PAGE EXCERPT:
--

Arrivals: A creative mind

Born into an artistic family, Sarah Balfour is showing her own colors as a talented musician and event planner.

Sarah Balfour 521 (photo credit: Gloria Deutsch)
Sarah Balfour 521
(photo credit: Gloria Deutsch)
It takes guts to set up a business in a country where you barely speak the language, but that’s what Sarah Balfour did when she made aliya a year and a half ago.
She’s been running her party- and event-planning business, Orchid Events, more or less since the day she arrived and has already produced some highly imaginative bar mitzvas, weddings and birthday parties. Not knowing much Hebrew doesn’t faze her.
“I’ve worked all over the world in places where I don’t speak the lingo, and it hasn’t stopped me,” says the petite, 36-yearold Londoner, who has already had several successful careers in her native England.
She was born into an artistic family. Her father, Alan Balfour, is a playwright, and her great-grandfather, Al Tabor, wrote “The Hokey-Cokey” (known in the US as “The Hokey-Pokey”), the famous song-and- dance number that still gets crowds up and wiggling their hips.
“Poor Al didn’t have a business head and never made any money from the song,” says his great-granddaughter.
That may even be one of the reasons that propelled Balfour from her first career as a session musician, playing piano and accompanying well-known performers such as Seal and Charlotte Church, into becoming an agent and setting up her company Music by Arrangement.
Like her forebear, she saw musicians being exploited and treated unfairly by their agents.
“As a pianist, I saw nothing but greed and ruthlessness among the agents who represented me, and when I couldn’t find a fair agency, I decided to set up my own.”
In October 2003, she founded Music by Arrangement on the premise that if she treated the artists fairly, they would flock to her – which they did.
Today MBA has more than 700 artists on its books, including a party band called Xtatic, which was asked to perform in London’s Trafalgar Square in celebration of Prince William and Kate Middleton’s wedding.
“It was a real buzz to see Trafalgar Square partying hard to them,” she recalls.
Soon after establishing the agency, she opened Orchid Events and describes the “eureka” moment that led to it.
“I was playing piano at a party given for Hugh Grant and the launch of Bridget Jones’s Diary, and it was a 1940s-themed party. Everything – the clothes, the makeup, the props and decorations, the food stations – every detail was authentic. Even I was dressed in wartime gear with a blonde wig and heavy fringe, playing Gershwin and Cole Porter – and suddenly I thought to myself, ‘I can do this,’” she remembers.
She knew she had what it took to become an event planner: organizational skills, creative and artistic talents, lots of experience performing and handling other artists – and a vivid imagination.
Orchid Events took off toward the end of 2003, with a permanent staff of two plus a group of freelancers, and was an instant success.
“We’ve done Arabian Nights-themed parties, James Bond, Moulin Rouge – there’s no limit when it comes to creating special events,” she says enthusiastically.
She was so successful as a wedding planner that it wasn’t long before she was appearing as a regular presenter on Wedding TV and being asked for her opinion on the royal wedding, appearing in a sixpart documentary on the subject.
So why drop it all and come to live in Israel? “I’ve always had an incredible affinity with Israel,” she says. “I even began my music career here, when I came to Jerusalem in my gap year [after high school]. I played the piano in the Hyatt [hotel], and did gigs at Café Rimon.”
After that, she went back to England to get a degree in music, majoring in piano, and her career as a pianist took off.

--

BRIEF 1: In the profile of Sarah Balfour, reproduce the stretch from "Sarah Balfour 521 (photo" through "her native England." word for word.
BRIEF 2:
Using the profile of Sarah Balfour, decide whether each statement agrees with it. Answer yes or no and quote the words that settle it.
(a) Balfour founded Music by Arrangement in October 2003.
(b) Al Tabor earned a great deal of money from "The Hokey-Cokey."
(c) Balfour began her music career in London.

--

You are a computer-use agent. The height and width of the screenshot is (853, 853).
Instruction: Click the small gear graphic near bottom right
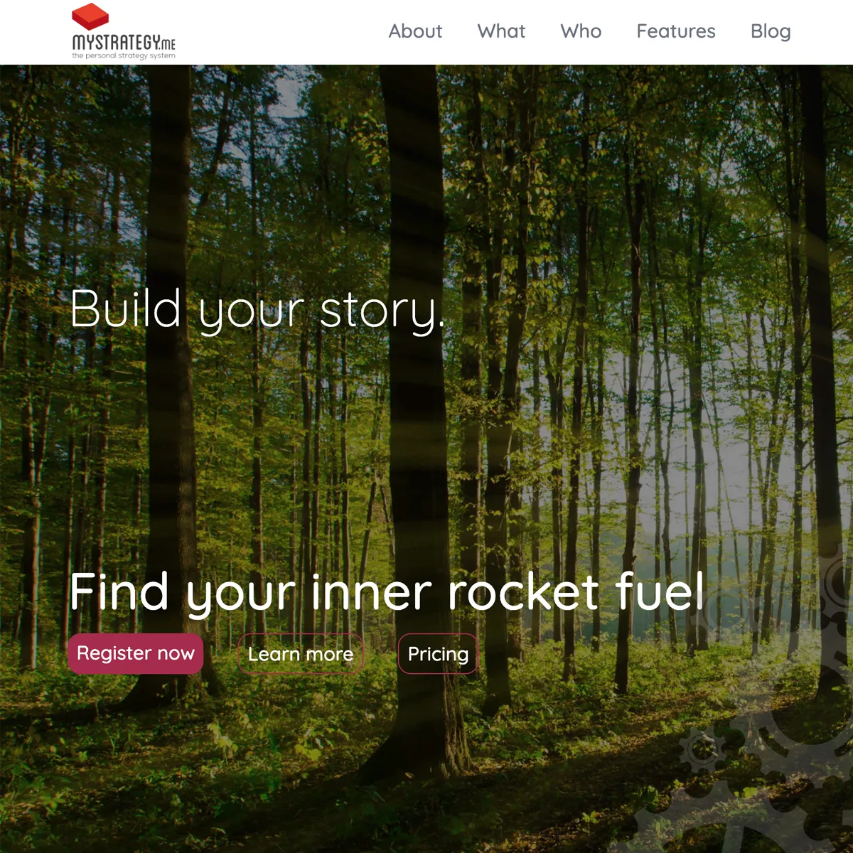tap(702, 749)
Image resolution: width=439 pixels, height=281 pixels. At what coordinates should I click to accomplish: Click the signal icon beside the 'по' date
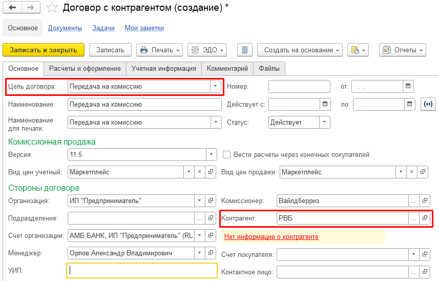point(428,105)
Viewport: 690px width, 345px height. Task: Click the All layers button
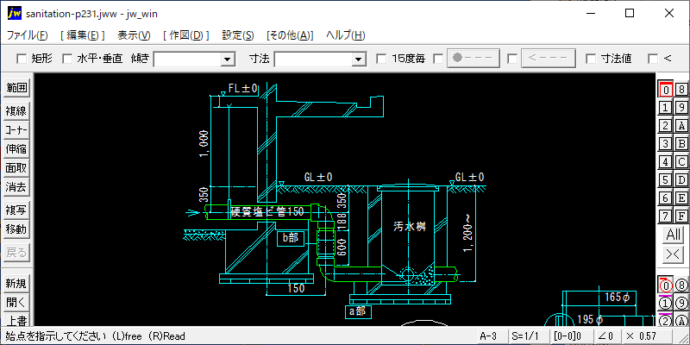click(673, 235)
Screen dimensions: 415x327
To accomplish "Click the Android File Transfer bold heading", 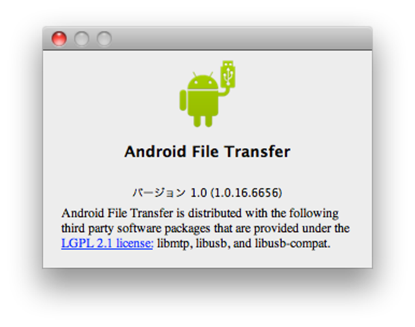I will pos(207,151).
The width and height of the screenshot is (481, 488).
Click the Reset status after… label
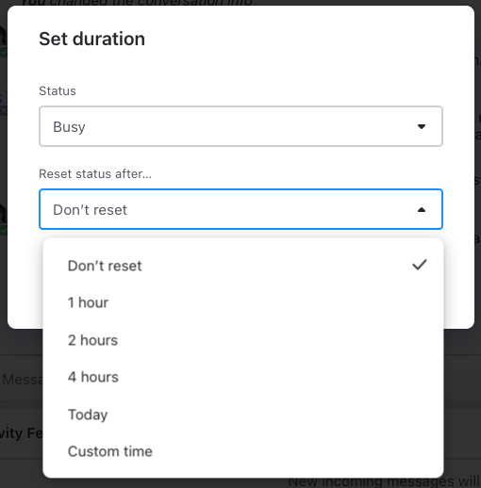click(x=95, y=173)
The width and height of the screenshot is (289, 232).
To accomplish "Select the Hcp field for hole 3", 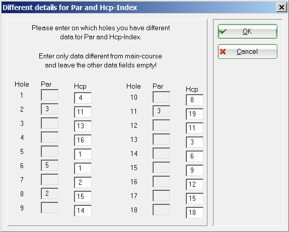I will (83, 126).
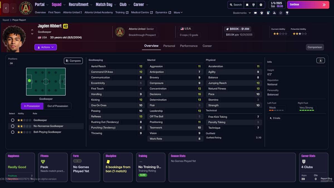Select the Goalkeeper role radio button
This screenshot has height=188, width=334.
pyautogui.click(x=13, y=120)
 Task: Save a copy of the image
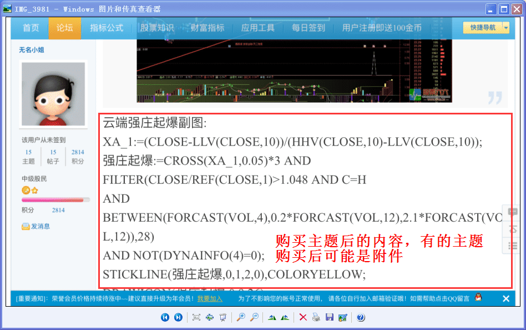330,317
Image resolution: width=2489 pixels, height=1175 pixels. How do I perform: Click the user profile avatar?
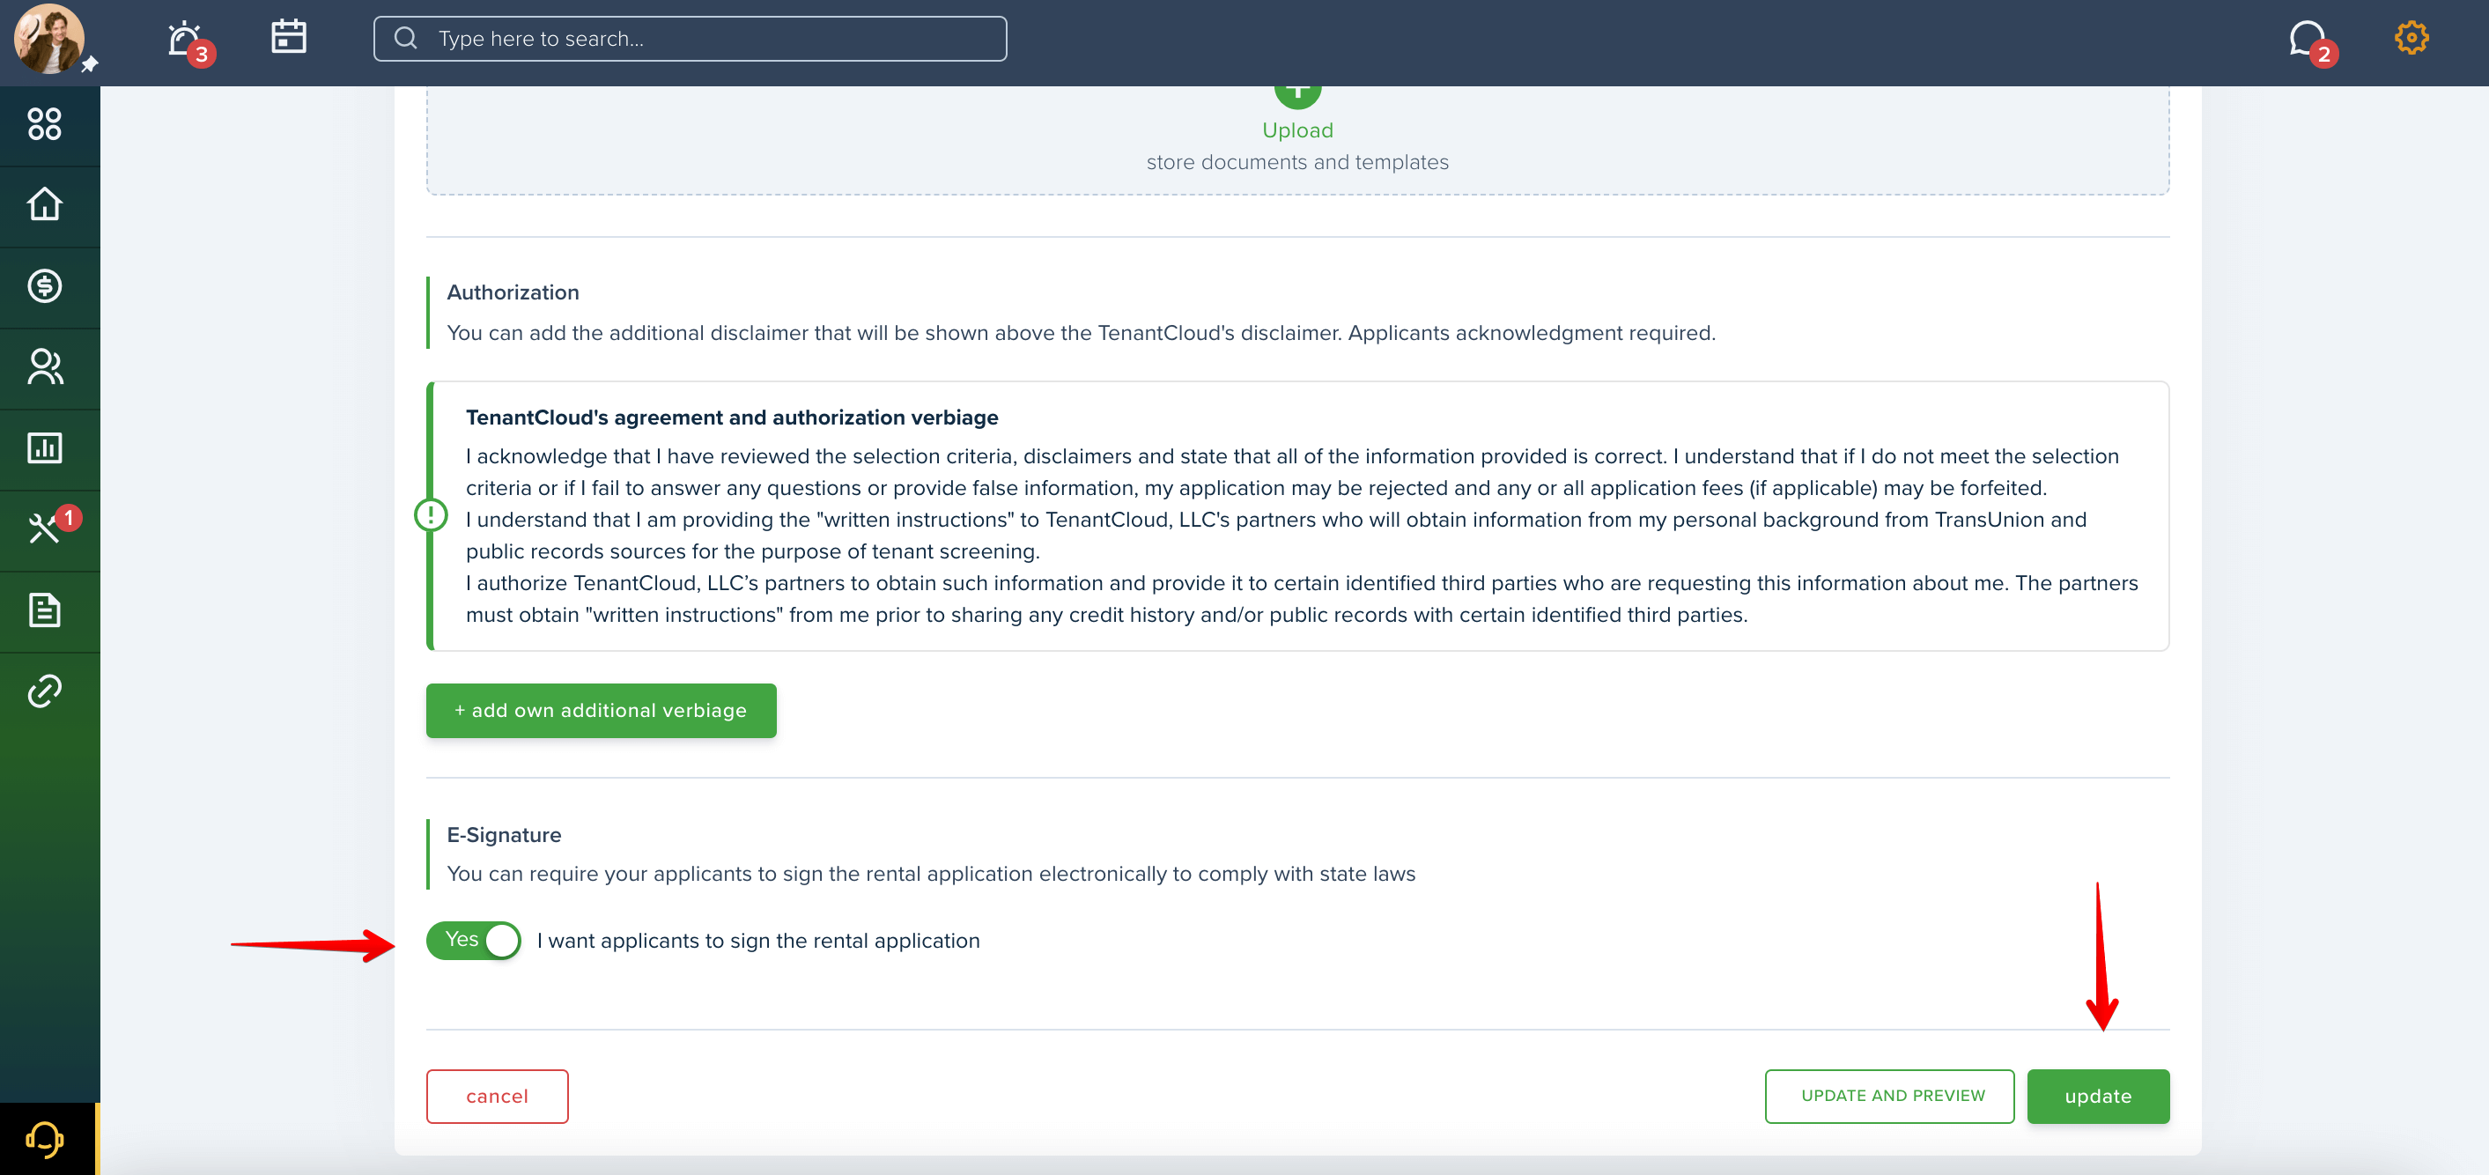tap(49, 39)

--

FINAL ANSWER 1:
Sarah Balfour 521 (photo credit: Gloria Deutsch)
Sarah Balfour 521
(photo credit: Gloria Deutsch)
It takes guts to set up a business in a country where you barely speak the language, but that’s what Sarah Balfour did when she made aliya a year and a half ago.
She’s been running her party- and event-planning business, Orchid Events, more or less since the day she arrived and has already produced some highly imaginative bar mitzvas, weddings and birthday parties. Not knowing much Hebrew doesn’t faze her.
“I’ve worked all over the world in places where I don’t speak the lingo, and it hasn’t stopped me,” says the petite, 36-yearold Londoner, who has already had several successful careers in her native England.

FINAL ANSWER 2:
(a) Yes: "In October 2003, she founded Music by Arrangement"
(b) No: "Poor Al didn’t have a business head and never made any money from the song"
(c) No: "I even began my music career here, when I came to Jerusalem in my gap year"